By admin 12 comments

How to Clean the Fridge and Stove the Green Way

July 30th, 2007 at 09:28pm Under Green Housekeeping

Attack that yucky junk stuck in your refrigerator and on your stove top without attacking the environment.

The potatoes boil over. The juice spills. Life gets busy and you forget to clean up on the spot. A week later, you realize that there is yucky junk baked all around the stove top burners or congealed on the refrigerator shelves. TV would tell you to get out an aerosol can or a bottle of corrosive chemicals.

Don’t do it!

Instead, reach for the salt.

The Green Refrigerator
One of the worst things we get stuck in our own refrigerator is maple syrup. No matter how careful we are, little drops of it run down the bottle, eventually forming an almost rock-hard pool. The following remedy will work for puddles of dried juice, salad dressing, liquid vitamins, or just about any substance that spills and hardens.

Shake a good little pile of salt onto the puddle. Let it sit for 5 minutes. Soak your sponge or scrubbie in very hot water, and use elbow grease to start scrubbing the puddle away. As you will see, the salt ‘magically’ begins to absorb and break up the puddle so that it can be sloughed off easily.

Plain old salt also really gets the bottoms of your vegetable drawers spotless using this same easy, green procedure.

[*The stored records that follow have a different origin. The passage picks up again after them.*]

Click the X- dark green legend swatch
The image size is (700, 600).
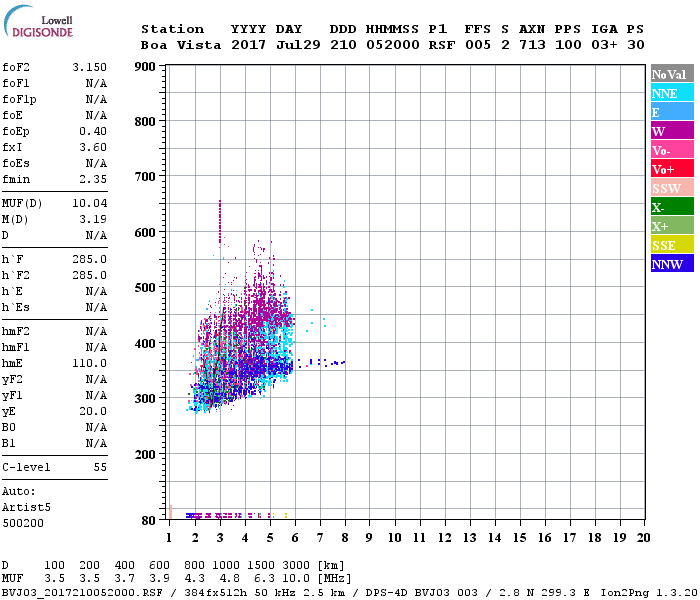click(672, 207)
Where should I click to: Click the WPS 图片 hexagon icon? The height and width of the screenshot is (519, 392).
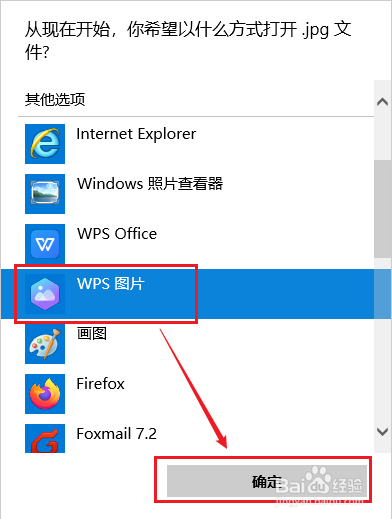tap(45, 294)
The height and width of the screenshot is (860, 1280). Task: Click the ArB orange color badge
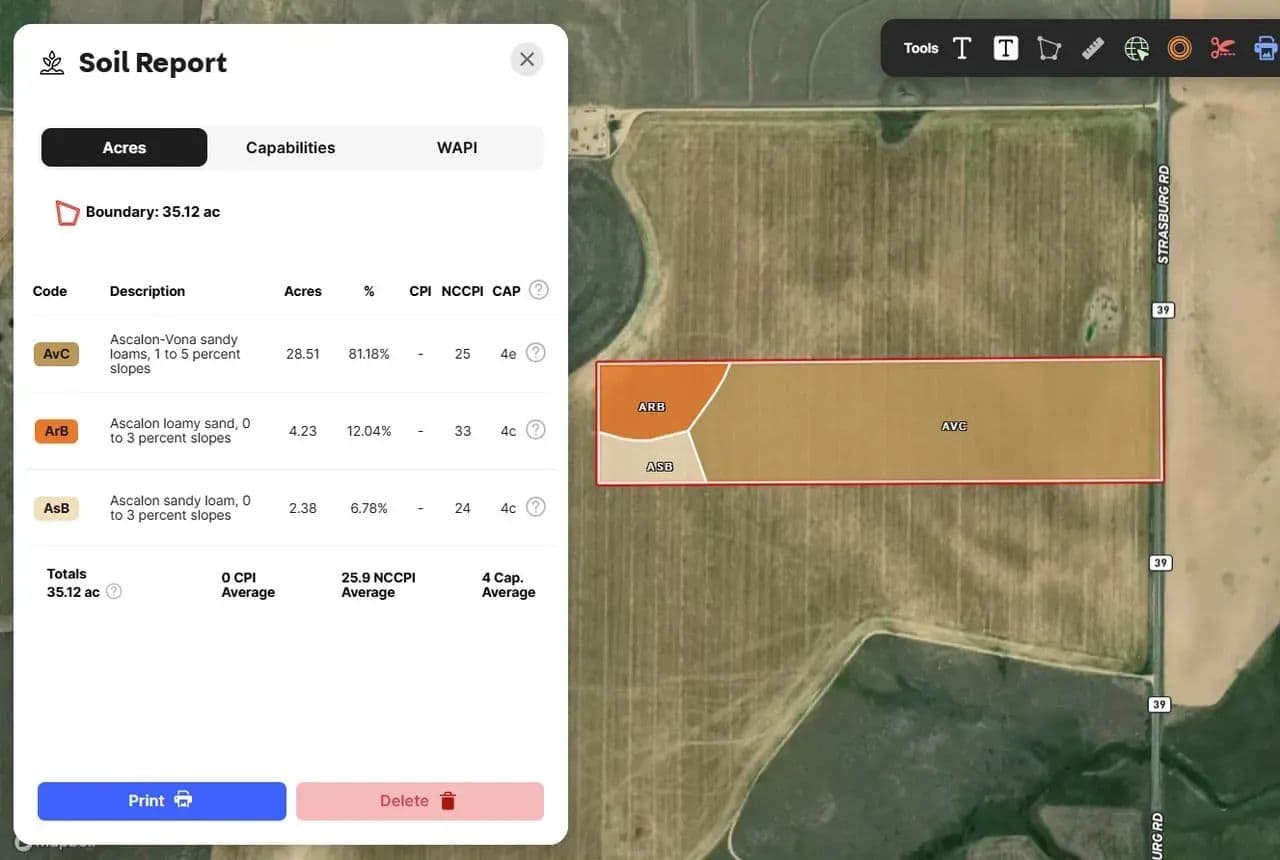56,431
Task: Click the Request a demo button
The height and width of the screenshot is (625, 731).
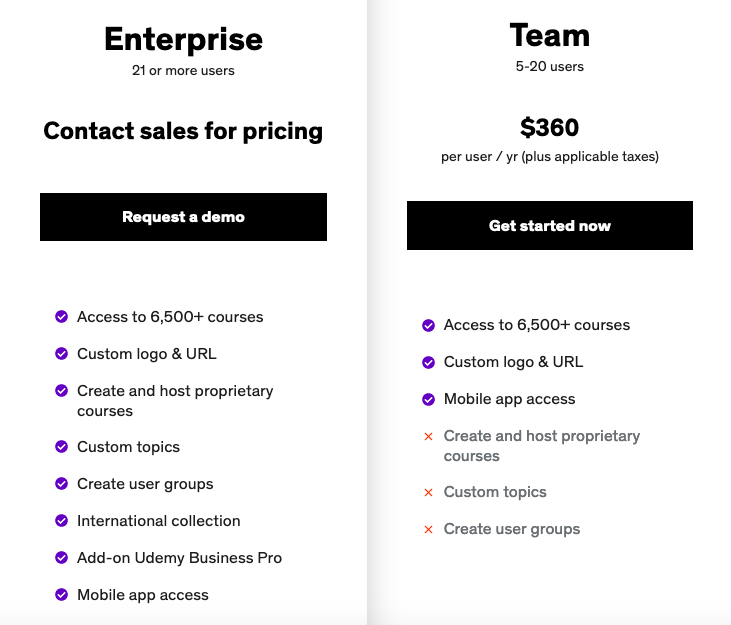Action: (x=183, y=217)
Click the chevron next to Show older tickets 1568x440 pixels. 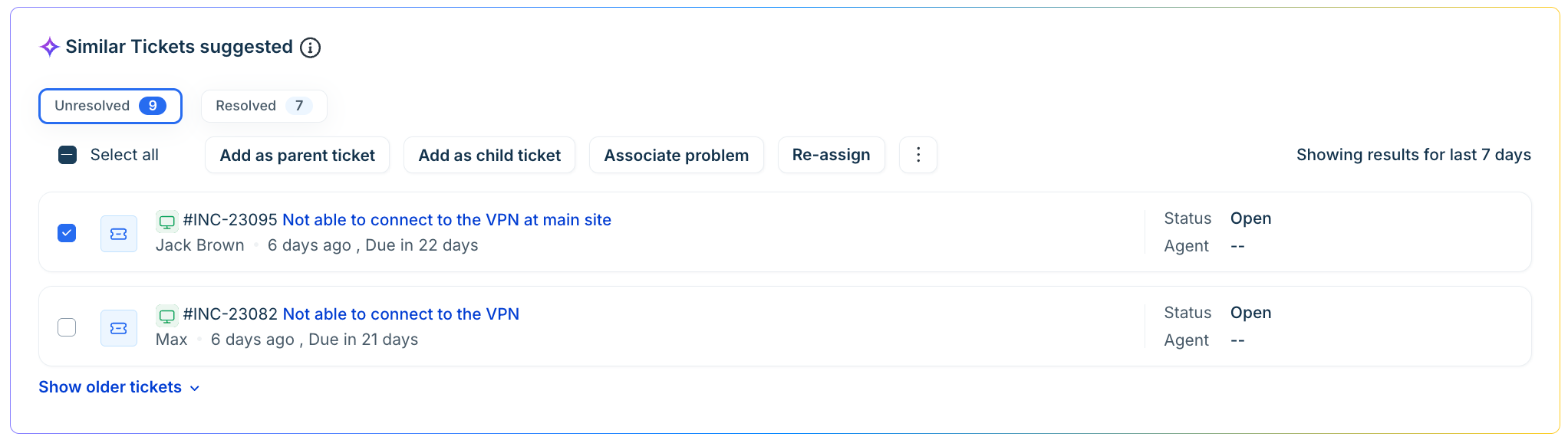click(x=195, y=389)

Bad smelling refrigerator? Provided it’s not something going on with the mechanics of your appliance, stale smells in the fridge can easily be absorbed with the following trick:

Cut an orange in half. Scrape out the pulp. Fill the orange half with a couple of tablespoons of salt. Set in the refrigerator. Within a few days, the refrigerator should smell much better inside.

The Green Stove
In general, the stove burners can be harder to clean than refrigerator messes. However, try the same salt soak process described above. If this doesn’t work, try doing the same thing but using baking soda instead of salt. Be sure to use Bob’s Red Mill baking soda - not Arm & Hammer. Arm & Hammer tests on animals. Read more about this subject.

If all else fails, think back to your childhood, when you found it so funny to pour vinegar into baking soda. Put baking soda in the burner trough. Drizzle with vinegar (white, red, apple cider, balsamic, or any kind will do). When it foams up, get scrubbing. We’ve yet to meet an unhappy burner that didn’t respond with joy to this zippy treatment.

Why green cleaning is better
The majority of common, popular household cleaning products marketed to Americans contain seriously dangerous chemicals and toxins. You don’t want to breathe this stuff, pour it into the water supply, or have it anywhere around cooking and food storage surfaces. In other words, you do not want substances like:

  • Bleach
  • Ammonia
  • Petroleum products
  • Formaldehyde
  • Perfumes

…in your mouth!

Our pioneer ancestors prided themselves on keeping spotlessly clean houses, and they did it all with natural products. You can, too. It’s easier, cheaper, and safer for you and your planet.